* **STATED TASK 1**
In the article on the post office firearms ban, which outlet first reported the story?
* **STATED TASK 2**
From the article on the post office firearms ban, return the stretch from "Patriot Watch first" through "supports that classification.".
* **STATED TASK 3**
Carry the article on the post office firearms ban further, picking up after its final line.

[Start DOCUMENT SECTION]

Published July 17, 2026 at 8:29 AM ET · Updated July 17, 2026 at 10:13 AM ET
The Justice Department drops its defense of the post office firearms carry ban.
1 independent outlets are covering this story. Verification: Watching — single-source — not yet independently corroborated. Patriot Watch links to original reporting; we don't republish it.
The Justice Department has dropped its legal defense of the ban on carrying firearms in post offices. The policy had barred individuals from bringing firearms onto postal service property.
Patriot Watch first flagged this story 3 hr ago, when Bearing Arms reported it. So far this remains a single-source report. The most recent report came 3 hr ago from Bearing Arms. Verification tier: Watching — single-source — not yet independently corroborated.
⚖ The Constitutional Angle
Under Bruen, a firearms regulation survives only if the government shows it is consistent with the Nation's historical tradition of regulation. Heller separately noted that longstanding bans on carrying in sensitive places remain presumptively lawful. The post office ban therefore turns on whether a post office qualifies as a historically rooted sensitive place, and DOJ's decision to stop defending it signals doubt that the historical record supports that classification.
New York State Rifle & Pistol Association v. Kevin P. Bruen, Superintendent of New York State Police 597 U.S. 1 (2022)

[End DOCUMENT SECTION]
[Start SOURCE EXCERPT]

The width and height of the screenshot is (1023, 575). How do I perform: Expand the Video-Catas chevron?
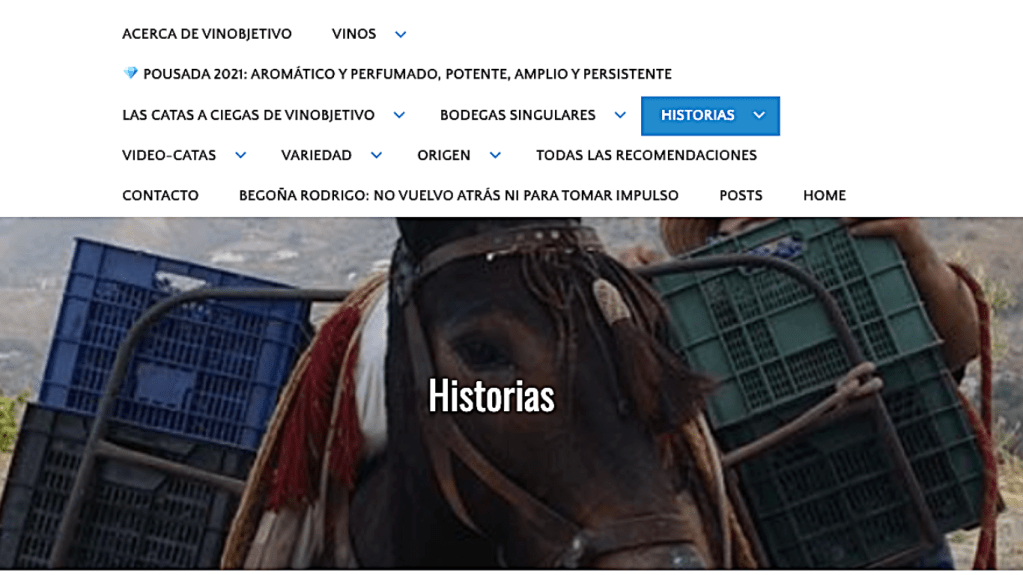[x=241, y=155]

[End SOURCE EXCERPT]

* **ANSWER 1**
Bearing Arms

* **ANSWER 2**
Patriot Watch first flagged this story 3 hr ago, when Bearing Arms reported it. So far this remains a single-source report. The most recent report came 3 hr ago from Bearing Arms. Verification tier: Watching — single-source — not yet independently corroborated.
⚖ The Constitutional Angle
Under Bruen, a firearms regulation survives only if the government shows it is consistent with the Nation's historical tradition of regulation. Heller separately noted that longstanding bans on carrying in sensitive places remain presumptively lawful. The post office ban therefore turns on whether a post office qualifies as a historically rooted sensitive place, and DOJ's decision to stop defending it signals doubt that the historical record supports that classification.

* **ANSWER 3**
Vote: 6-3 · Opinion: Thomas
New York's requirement that applicants demonstrate 'proper cause' — a special need for self-protection distinguishable from the general community — to obtain an unrestricted public-carry license violates the Fourteenth Amendment by preventing law-abiding citizens with ordinary self-defense needs from exercising their Second Amendment right to keep and bear arms in public. The Court held the Second Amendment protects a right to carry handguns publicly for self-defense, and rejected the two-step means-end framework lower courts had applied after Heller.
District of Columbia v. Heller 554 U.S. 570 (2008)
Vote: 5-4 · Opinion: Scalia
The Second Amendment protects an individual right to possess a firearm unconnected with service in a militia and to use it for traditionally lawful purposes such as self-defense within the home. The right is not unlimited: the Court noted that longstanding prohibitions (e.g., possession by felons and the mentally ill, carrying in sensitive places, conditions on commercial sale) remain presumptively lawful. D.C.'s ban on handgun possession in the home and its requirement that lawful firearms in the home be kept nonfunctional violate the Second Amendment.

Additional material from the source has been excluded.